Hanora dropped her eyes and shrugged. She searched her mind on what she had learned about beauty back home. Instead, a picture of her mother came to mind: teaching her to draw with charcoal and working on needlepoint. The lessons had been gentle; about regular forms, of tamed farmland and quiet certainties. Her mother had taught her the three rules of beauty: "Integrity and perfection are first. Proportion and Harmony follow. And to complete the mix, Brightness and, above all, Clarity. All three combine to build real beauty, whether it is in dress, or face, or cake. Only when you learn to see the beauty around you, will you be able to see the divine."
As a young girl, she had laughed at this attempt at science, probably garnered from some churchman's book. Back then, Hanora saw beauty in different places. She saw it in the tilt of a face, the fall of hair, the feeling of freedom, of the potential of a full, kind life.
Anger boiled in her belly; beauty was behind her, just toil and uncertainty ahead. Weariness returned with a vengeance, as the pack horse caught a whiff of wild dog and stamped a hoof. The two lyrebirds took to the wing, and in a burst of song, they flew in an arc, over the pool, and down the cliffs to the west.

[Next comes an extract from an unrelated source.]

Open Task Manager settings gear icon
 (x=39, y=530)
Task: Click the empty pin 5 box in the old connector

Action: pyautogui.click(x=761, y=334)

But that moment on the plateau now seemed a lifetime ago. Hanora caught the old bullock drover's eyes, staring at her above the fiddle, a kind smile on his face. She turned away from him to the new man who held her body on the Dance Floor Cave. A new man she had met when finally they had descended to the cave. He was a man of different smells. A younger man of likewise soft and rough hands. A man who lacked the confidence of the bullock drover; a man who stuttered when he first came to greet her. Her new husband.
For a moment her mind returned to the plateau high above the Dance Floor Cave, She remembered standing next to the pool and looking at the ground. All around her, in the shallow pools of the plateau, the dark blue sky with clouds were reflected. She took a step among these clouds, suddenly unsure of her footing.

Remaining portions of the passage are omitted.